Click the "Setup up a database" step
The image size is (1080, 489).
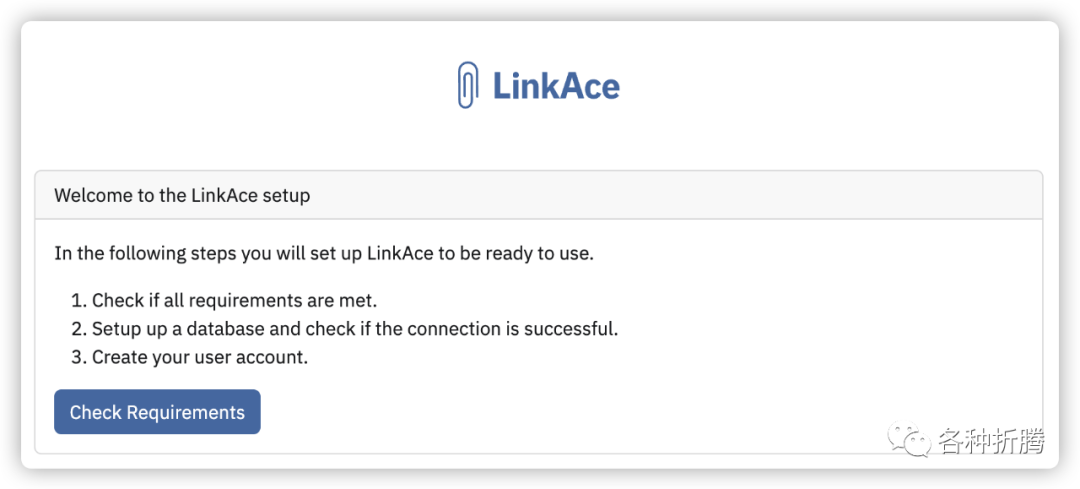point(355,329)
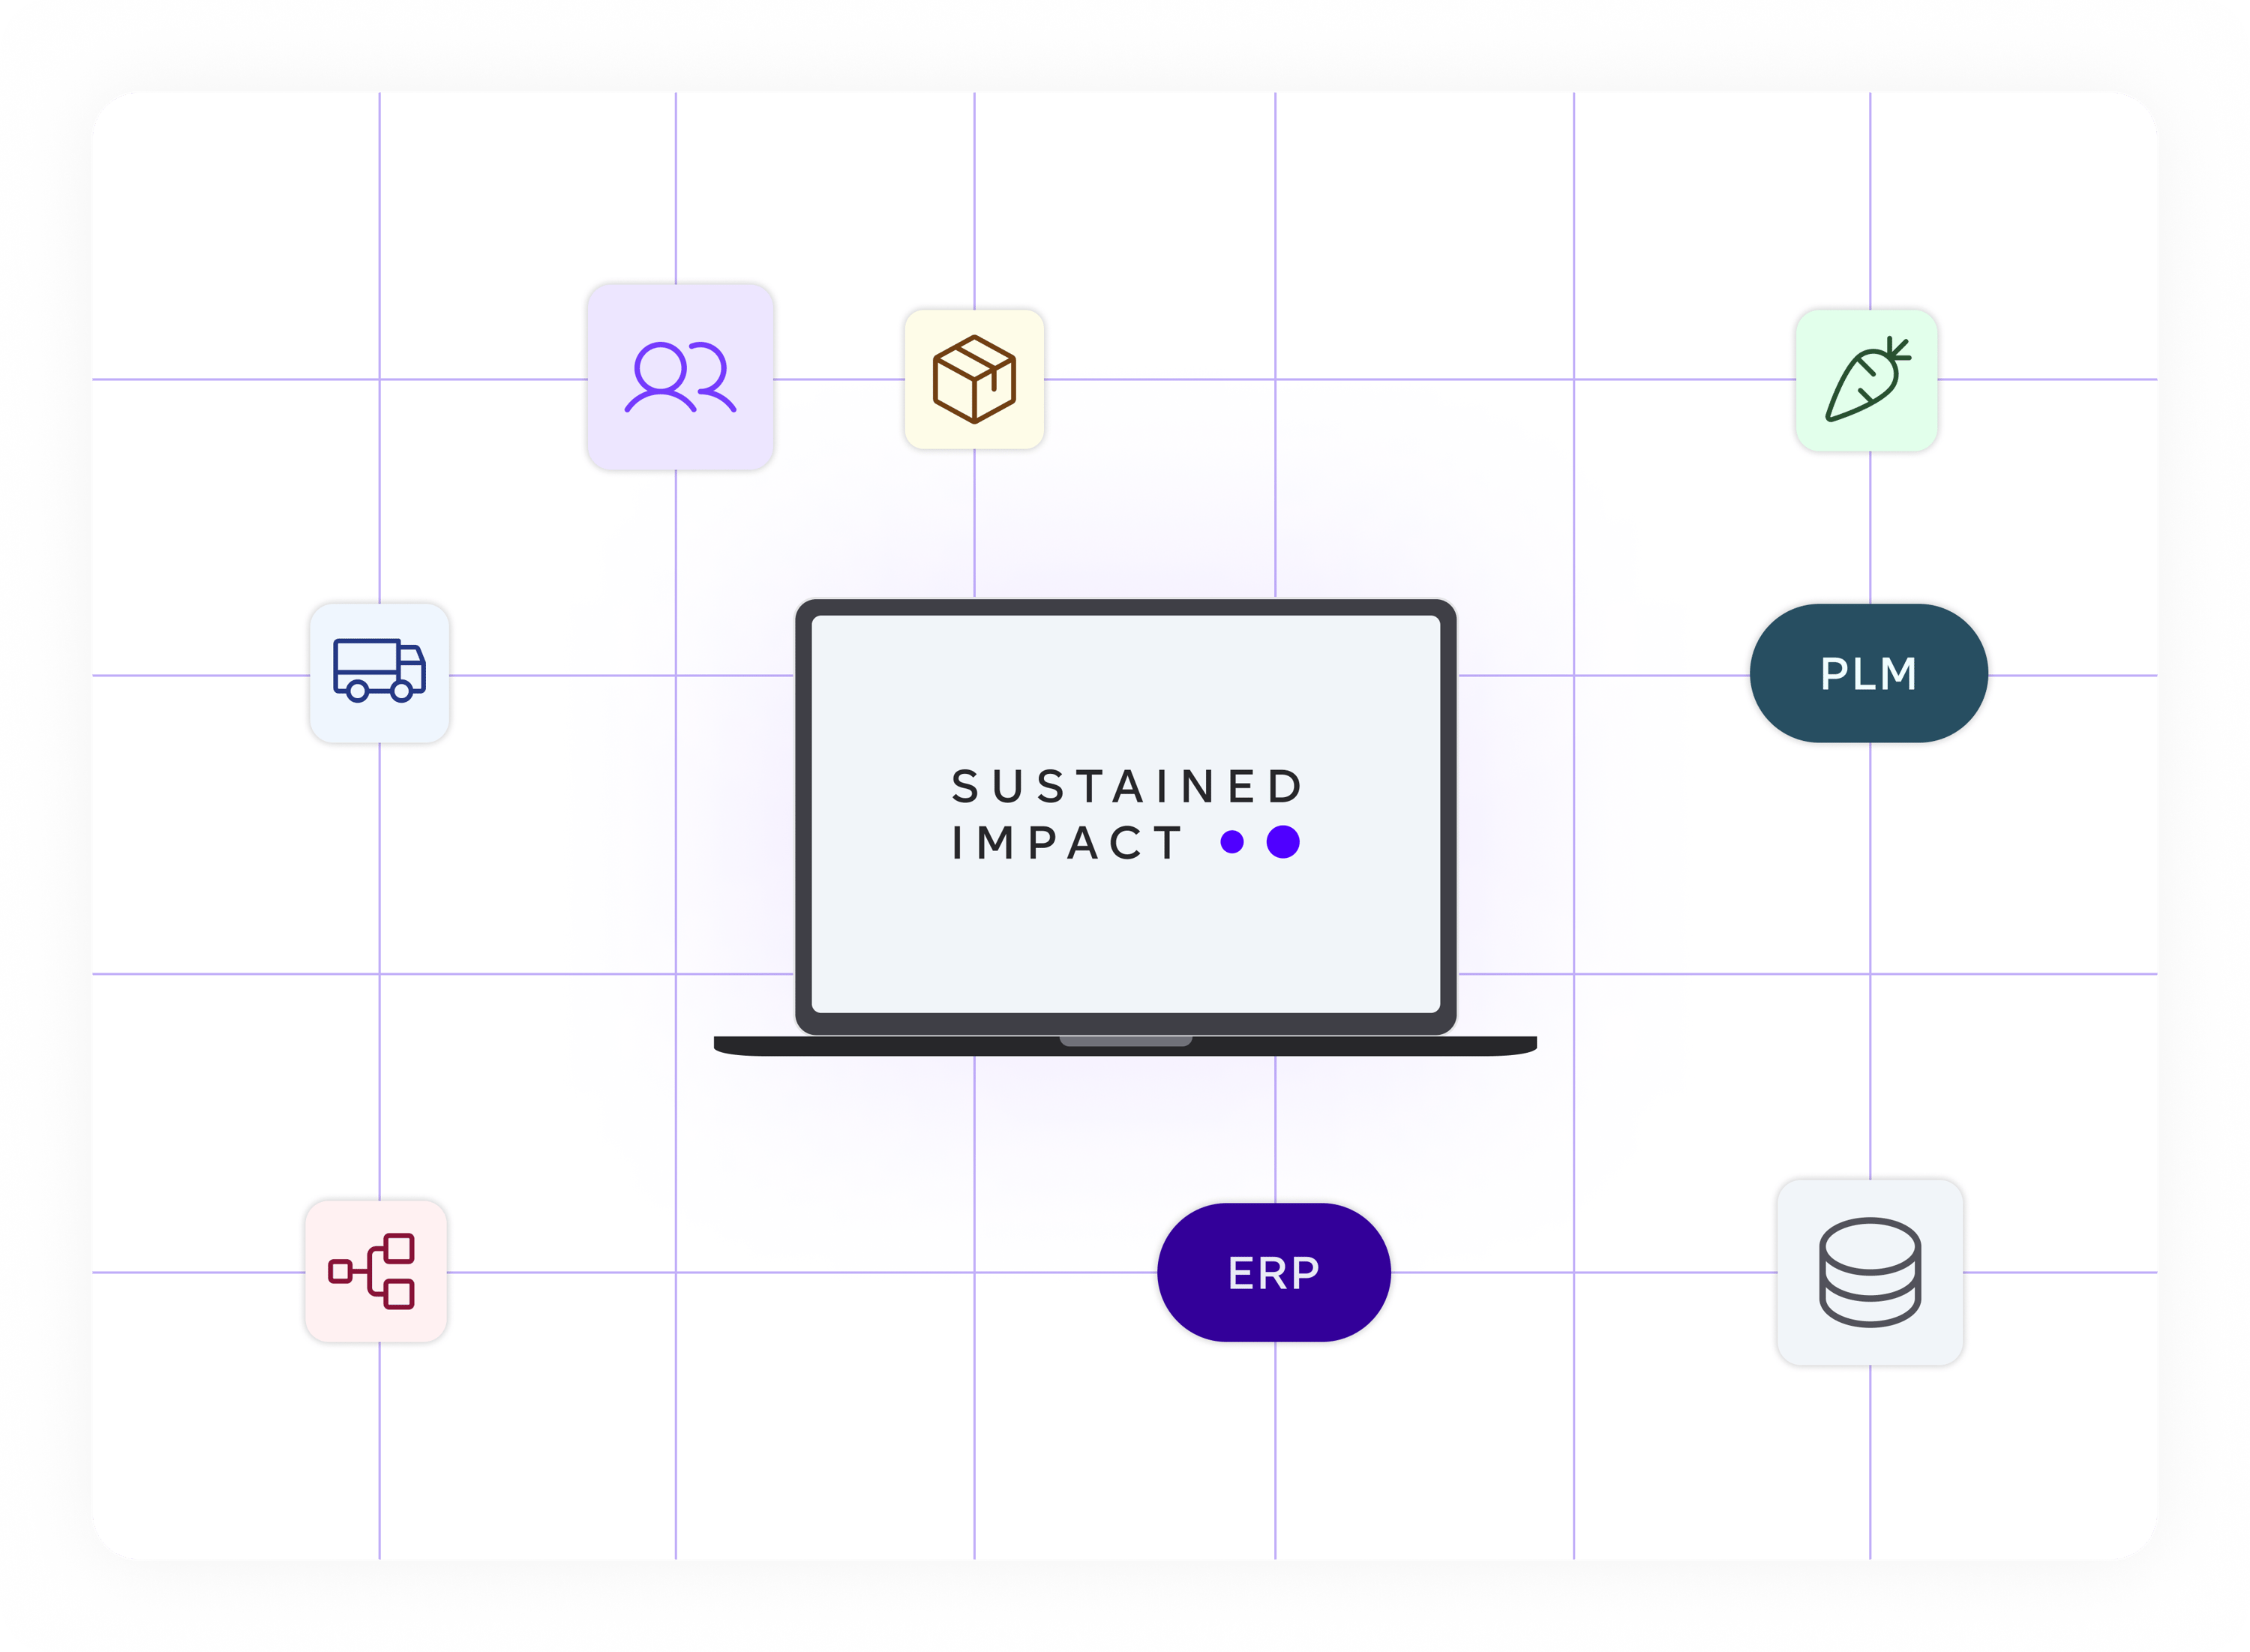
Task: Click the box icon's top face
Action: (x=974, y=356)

→ **Problem statement**:
Print every line of the data above exactly as it appears, omitting the pictures.

→ **The response**:
Click the "Setup up a database" step
The image size is (1080, 489).
point(355,329)
Task: Click the box icon's top face
Action: (x=974, y=356)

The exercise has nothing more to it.